# TRAVAIL DEMANDÉ
1. Recopiez fidèlement le passage du texte sur Chambord qui commence par « Non seulement cet » et se poursuit jusqu'à « des lanternons d’origine. ».
2. Rédigez la suite du texte sur les lanternons de Chambord, à partir de sa dernière phrase.

# TEXTE
____
Le grand chantier que souhaite mener Jean d’Haussonville sur Chambord, et qu’il cite dans une interview récente de la Nouvelle République, est détaillé dans un dossier distribué à la presse. Il consiste, nous citons ce dossier, en « la restitution des plombs et dorures des lanternons de Chambord ». On y lit que « dès 1539 sous François Ier, la dorure à la feuille des lanternons de Chambord est attestée par plusieurs témoignages ». Mais aussi que « cet état a perduré jusqu’en 1577 ». Ce qui signifie qu’il n’existe plus depuis la seconde moitié du XVIe siècle.
Non seulement cet état a disparu depuis quatre siècles et demi, mais on ne connaît son existence que par « plusieurs témoignages » ; et le dossier de presse reproduit pour argumenter une enluminure des Très riches heures du duc de Berry représentant le Louvre, un siècle avant la construction de Chambord, ce qui témoigne du sérieux de la chose ! Bref, on n’en sait à peu près rien des lanternons d’origine.
____
# DONNÉES
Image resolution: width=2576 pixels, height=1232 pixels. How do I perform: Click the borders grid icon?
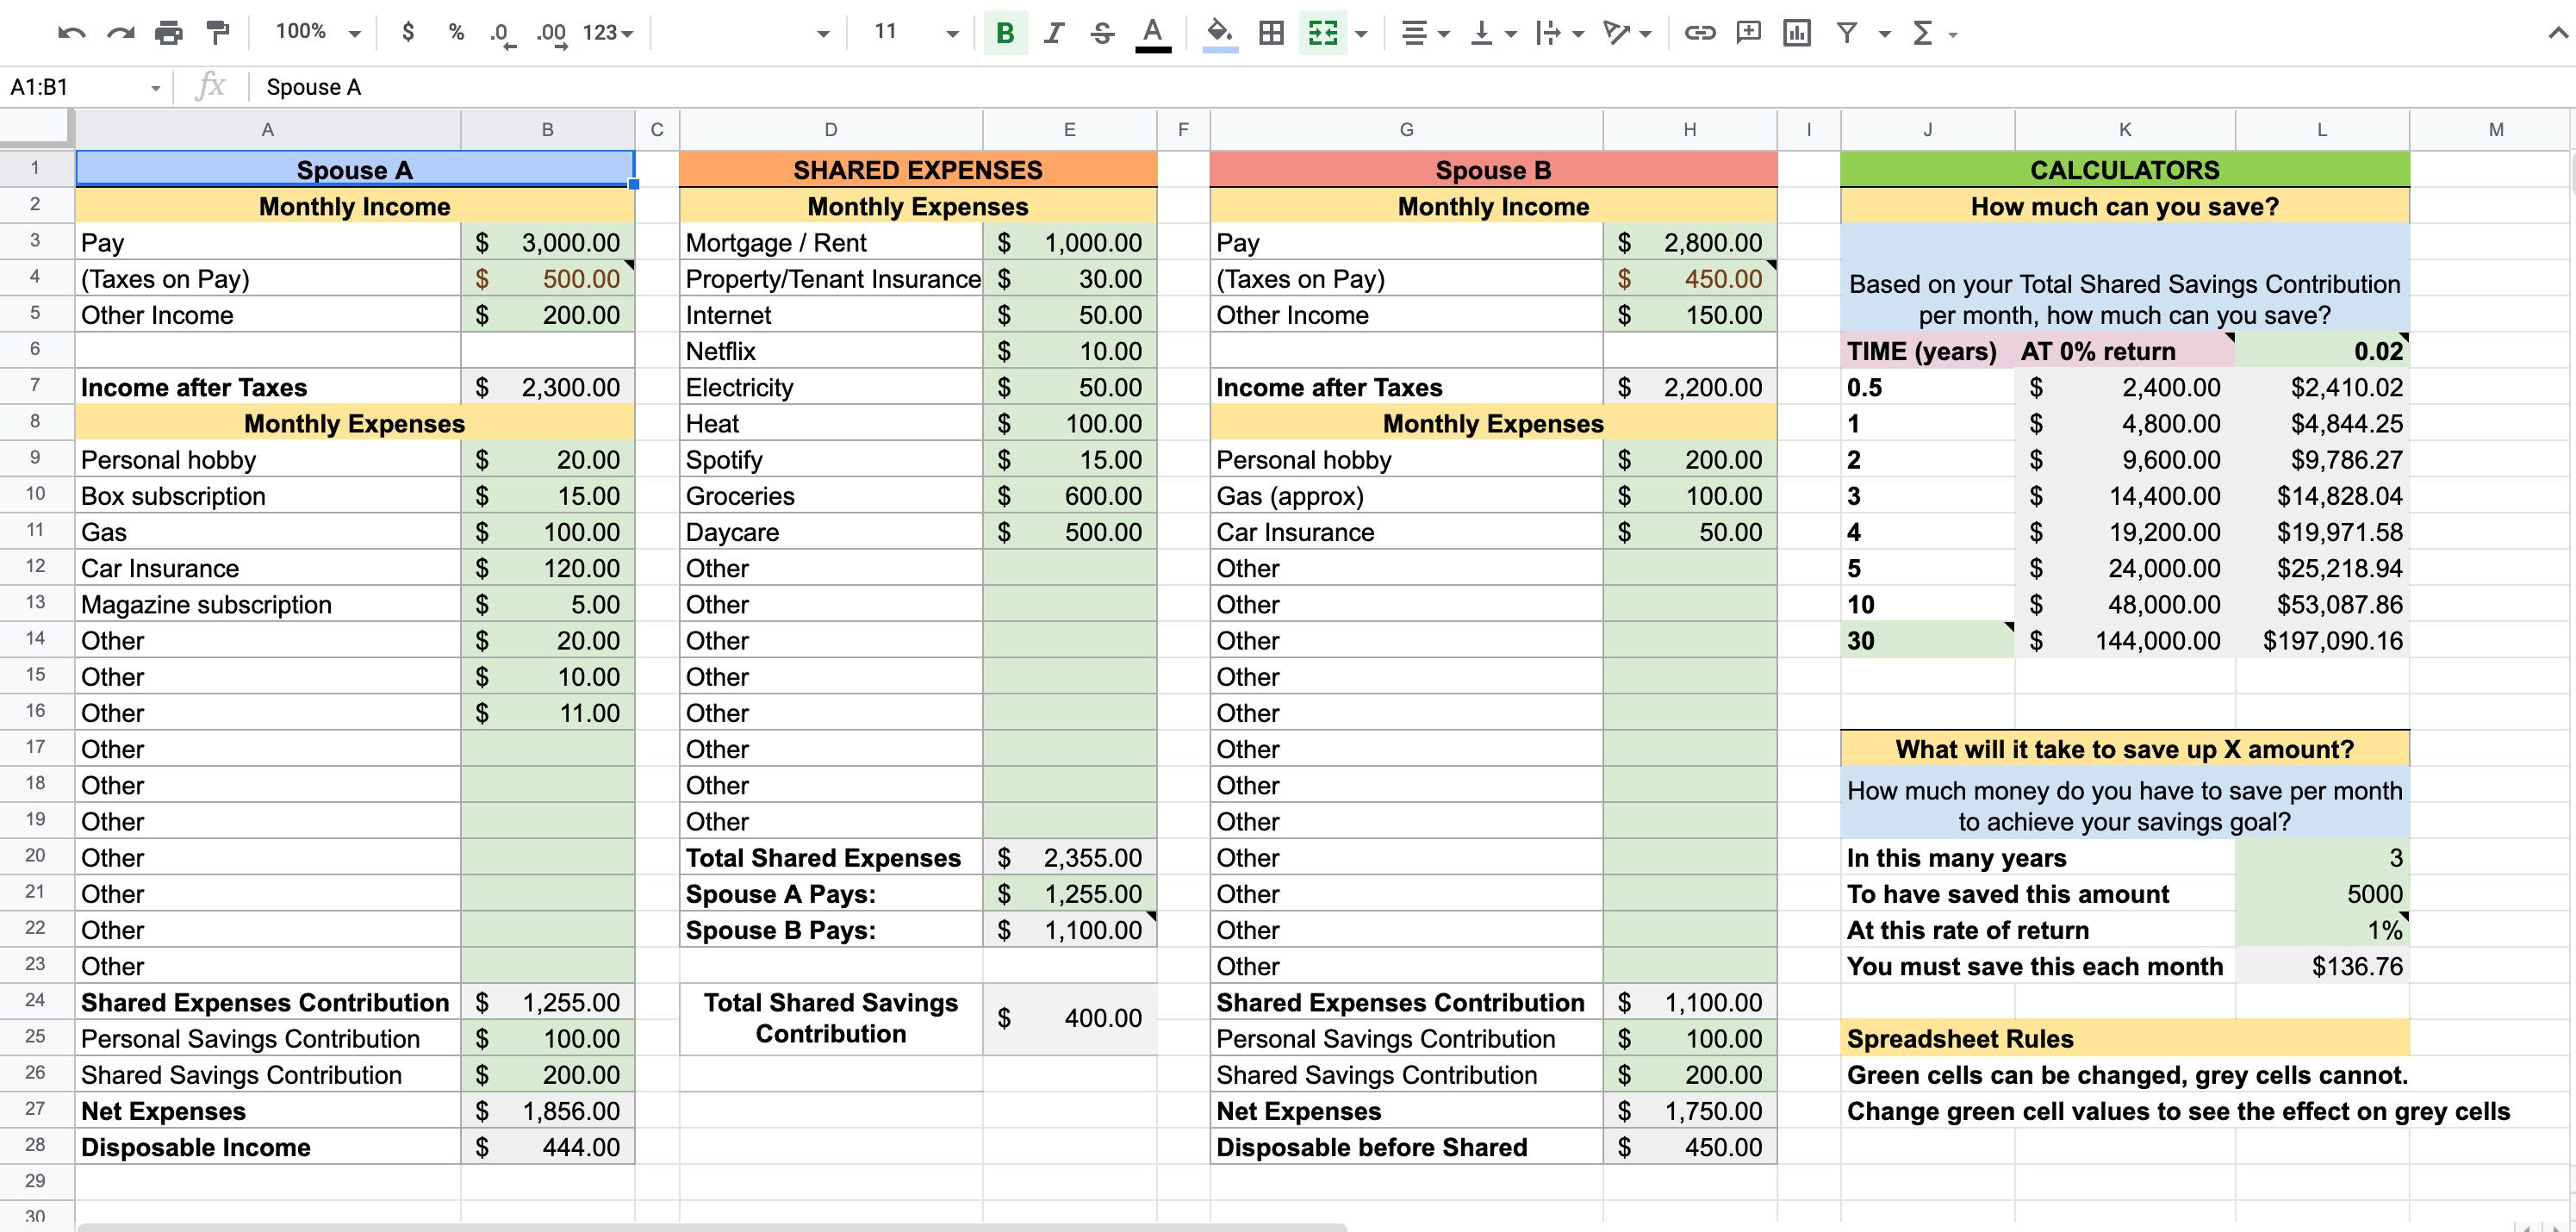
____
# RÉPONSES ATTENDUES
1.
Non seulement cet état a disparu depuis quatre siècles et demi, mais on ne connaît son existence que par « plusieurs témoignages » ; et le dossier de presse reproduit pour argumenter une enluminure des Très riches heures du duc de Berry représentant le Louvre, un siècle avant la construction de Chambord, ce qui témoigne du sérieux de la chose ! Bref, on n’en sait à peu près rien des lanternons d’origine.

2.
Mais comme à Versailles (pire encore qu’à Versailles car les documents sont ici quasiment inexistants), rien ne doit arrêter les reconstitutions (plus que) douteuses. Même pas la Commission nationale des monuments historiques, instance consultative qui a été saisie du dossier, et qui s’y est opposée de manière unanime (élus, fonctionnaires, personnalités qualifiées et associations), ce qui est assez rare.
Jean d’Haussonville ayant présenté son projet devant cette commission, était sorti pour la laisser débattre. Mais de débat, il n’y en eut pratiquement pas, l’énormité de la chose ayant fait bien rire tout le monde, et la décision de la refuser ayant été prise très rapidement. Des témoins (plus précis que ceux qui attestent des toits dorés) nous ont dit comment le président de l’établissement public avait immédiatement, et devant eux, annoncé contacter l’Élysée pour se plaindre de cette mauvaise manière.

On pouvait tout craindre de la proximité de Jean d’Haussonville et d’Emmanuel Macron, le premier ayant reçu le second pour son anniversaire dans « son » château (voir cet article du Monde). On avait raison.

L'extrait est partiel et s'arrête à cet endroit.